Due to the large amount of liquids typically found in a post-fracturing well stream, the pressure of the gas stream may be insufficient to meet the inlet pressure requirement of the processing facility even though the content of the gas stream may be within composition specification. The excessive liquids contained within the flow back well stream, while flowing up the wellbore from the reservoir and to surface, exhibits higher flowing pressure losses. This causes a reduction in the flowing pressure to surface, often to below the inlet pressure requirement of the processing facility. Again, this necessitates venting or flaring of the gas stream until the water content is reduced such that pressure of the stream from the well is sufficient to overcome the minimum inlet pressure of the processing facility. As an alternative, should the gas composition be within the processing facility inlet specification while the pressure is too low to meet the inlet pressure requirement, a temporary gas compressor can be applied to sufficiently increase the pressure to meet the inlet pressure requirement to avoid venting or flaring. At least dehydration for water vapor removal prior to compression is likely needed in order for the gas component of the well stream to meet the compressor's inlet requirements.
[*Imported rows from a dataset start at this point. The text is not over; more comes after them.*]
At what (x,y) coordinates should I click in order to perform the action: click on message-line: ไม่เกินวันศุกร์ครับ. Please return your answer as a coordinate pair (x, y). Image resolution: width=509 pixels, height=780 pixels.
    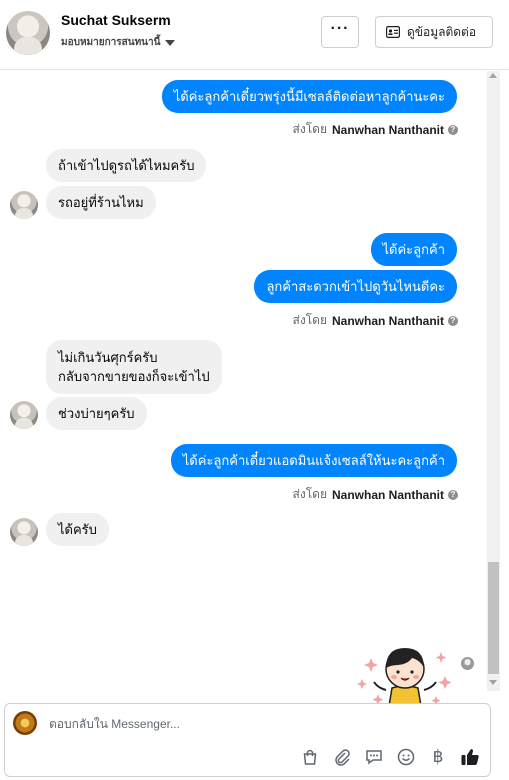
    Looking at the image, I should click on (108, 358).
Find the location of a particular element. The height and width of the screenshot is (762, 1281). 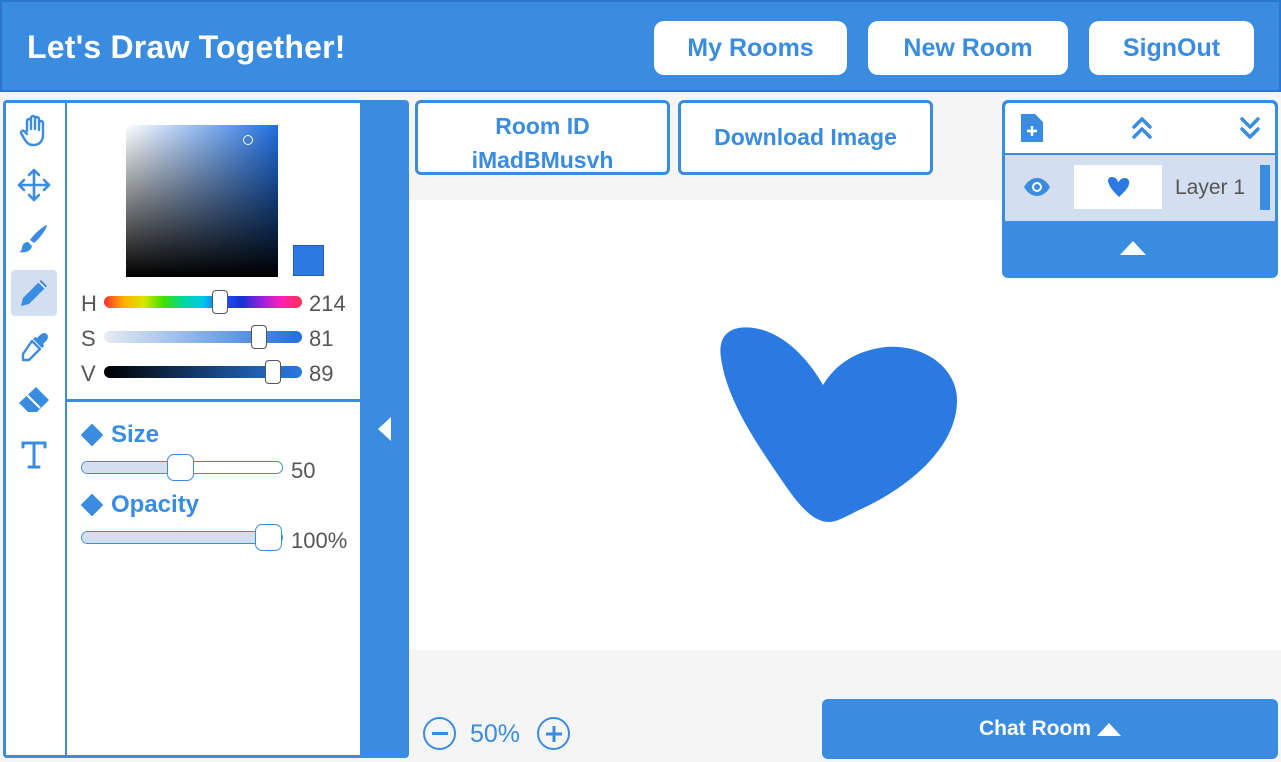

opacity-label: Opacity is located at coordinates (156, 504).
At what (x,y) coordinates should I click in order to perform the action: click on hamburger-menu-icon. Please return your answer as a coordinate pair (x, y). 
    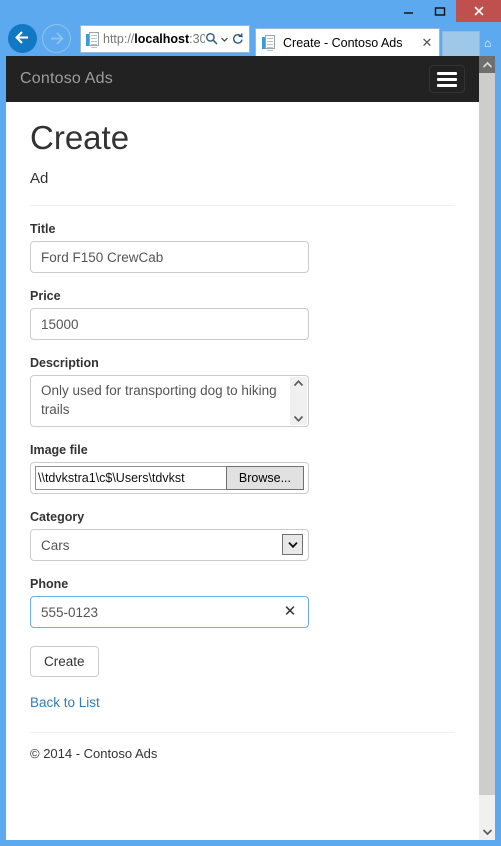
    Looking at the image, I should click on (447, 79).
Further, should the flowing pressure losses be such that the fluids will not readily flow to surface unassisted, load fluid recovery techniques can be deployed to move fluids to surface during the flow back stage. Two examples of such techniques are swabbing and gas-lifting. Both techniques tend to be costly, complex and time consuming and are add-on processes to the flow back operation following the fracturing treatment. Swabbing involves moving mechanical devices up the wellbore to cause liquids in the wellbore to be lifted to surface. Gas-lifting involves inserting a tubing string or coiled tubing inside the well casing to a specified depth then injecting gas such as nitrogen or natural gas into the tubing or annular space between the tubing and wellbore to cause liquids to move to surface. Gas-lifting can involve extensive surface equipment such as compressors to pressurize the gas, and dehydration and cooling equipment to treat the gas prior to compression.
While there are known techniques available for processing a well stream at surface and to pressurize the well stream to a sufficient processing facility inlet pressure, these techniques can be environmentally harmful, and include techniques like venting or flaring gases to atmosphere, and depositing liquids into open pits. These temporary techniques also tend to require complicated and expensive surface equipment, which also can introduce significant pressure losses, thereby compromising the pressure differential induced within the wellbore to draw the fracturing fluids out of the reservoir. Significantly reducing or eliminating venting, flaring and the water applied during hydraulic fracture completion operations is generally difficult, expensive, complex and ineffective, yet important to the environment and ultimate sustainability of existing well completion techniques. The oil and gas industry would benefit from an effective, cost efficient, and reduced emissions method to induce flow back behaviors after hydraulic fracturing.